ML Problem

Question

What does a typical ML problem look like?

Analogy

Let us continue with the analogy of three-digit addition. Earlier, we were concerned with testing a machine’s performance. Now, we will turn to the machine itself and see what it means to learn something. Think about arithmetic classes in primary school. During the class hours, a student looks at solved examples in a textbook and learns how to solve simple three digit addition problems. Let us say that her textbook has the following problems along with the answers:

\(103+205=308\)
\(123+409=532\)
\(185+483=668\)

During the instructional hours, the student has access to both the questions and the answers. In the exam, she will not have access to the answers. But more importantly, she will not even be asked the same questions! So, just memorizing the answers will not help. She would have to learn how addition works. She needs to have a mental model of addition. In other words, she would have to learn a function from the input (question) to the output (answer).

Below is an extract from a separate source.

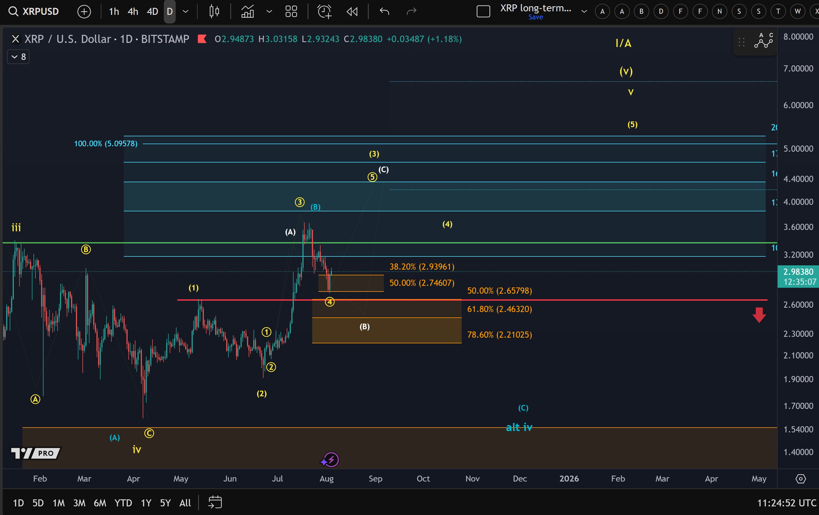Image resolution: width=819 pixels, height=515 pixels.
Task: Toggle the red flag symbol marker
Action: click(202, 39)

This is exactly what happens in a typical ML problem, regression in our case. The input is a data-point, the vector of features describing a house. The output is a real number, the selling price of the house, which is the called target or label. The machine has to learn the mapping from input to output. Once this mapping or function is learnt, the machine can then be used to predict the output on unseen inputs. The collection of data-point and label pairs is the labeled dataset. The machine makes use of this dataset to learn a function. A labeled dataset is nothing but the textbook problems in our analogy.

This description is somewhat incomplete and we will fix the gaps in the upcoming sections.

Data Representation

We are given a collection of \(n\) data-points and \(n\) labels. Each data-point is described by \(d\) features. For example, in the housing dataset, each house is a data-point and is described by features such as latitude, longitude, area and so on. These features are clubbed together in a feature-vector of size \(d\). Arranging the \(n\) data-points in a matrix, we get a \(n\times d\) data-matrix. Let us call this matrix \(\mathbf{X}\):

\[ \begin{equation*} \mathbf{X} =\begin{bmatrix} x_{11} & - & x_{1d}\\ | & x_{ij} & | \\ x_{n1} & - & x_{nd} \end{bmatrix} \end{equation*} \]

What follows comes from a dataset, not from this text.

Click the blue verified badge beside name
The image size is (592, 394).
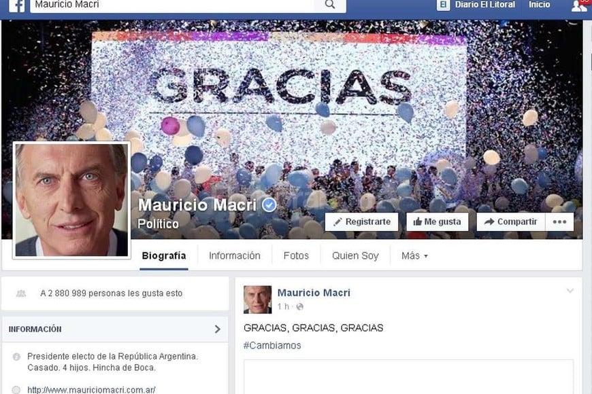[x=269, y=205]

Each row of this matrix is the feature vector for one data-point. The element \(x_{ij}\) is the \(j^{th}\) feature of the \(i^{th}\) data-point. The labels can be put together in a vector of size \(n\). Let us call this \(\mathbf{y}\):

\[ \begin{equation*} \mathbf{y} =\begin{bmatrix} y_{1}\\ \vdots \\ y_{n} \end{bmatrix} \end{equation*} \]

The pair \((\mathbf{X}, \mathbf{y})\) is called the labeled dataset. It is also common to represent the labeled dataset as a set of pairs. Denoting the set as \(\mathcal{D}\), we have:

\[ \mathcal{D} = \{(\mathbf{x}_1, y_1), \cdots, (\mathbf{x}_n, y_n)\} \]

Model

We have been using the generic term “machine” so far. A more technical term in this context is a model. A regression model can be thought of as a machine that attempts to encode the relationship between the input features of a house and its selling price. To be mathematically precise, a regression model can be viewed as a function that transforms a data-point into a label. Formally:

\[ \begin{equation*} f:\mathbb{R}^{d}\rightarrow \mathbb{R} \end{equation*} \]

Each feature-vector is of size \(d\). So, the feature-vectors reside in the \(d\) dimensional space \(\mathbb{R}^{d}\). The labels are real numbers, so they reside in \(\mathbb{R}\). Mathematically, this is the action of a model on a data-point \(\mathbf{x}\):

\[ \begin{equation*} \mathbf{x} \rightarrow f(\mathbf{x} ) \end{equation*} \]

Pictorially:

flowchart LR
  A[Feature Vector] --> B[Model]
  B[Model] --> C[Label]

What is so special about an ML model? All models take some input and produce a corresponding output. The key difference is that, unlike in a classical programming setting where we are given the input and the function and are asked to find the output, in machine learning, we are given both the input and the output using which have to learn a model \(f\). The function or the model is the unknown. This is what has to be learnt. This is one reason machine learning is often associated with the phrase “learning from data”.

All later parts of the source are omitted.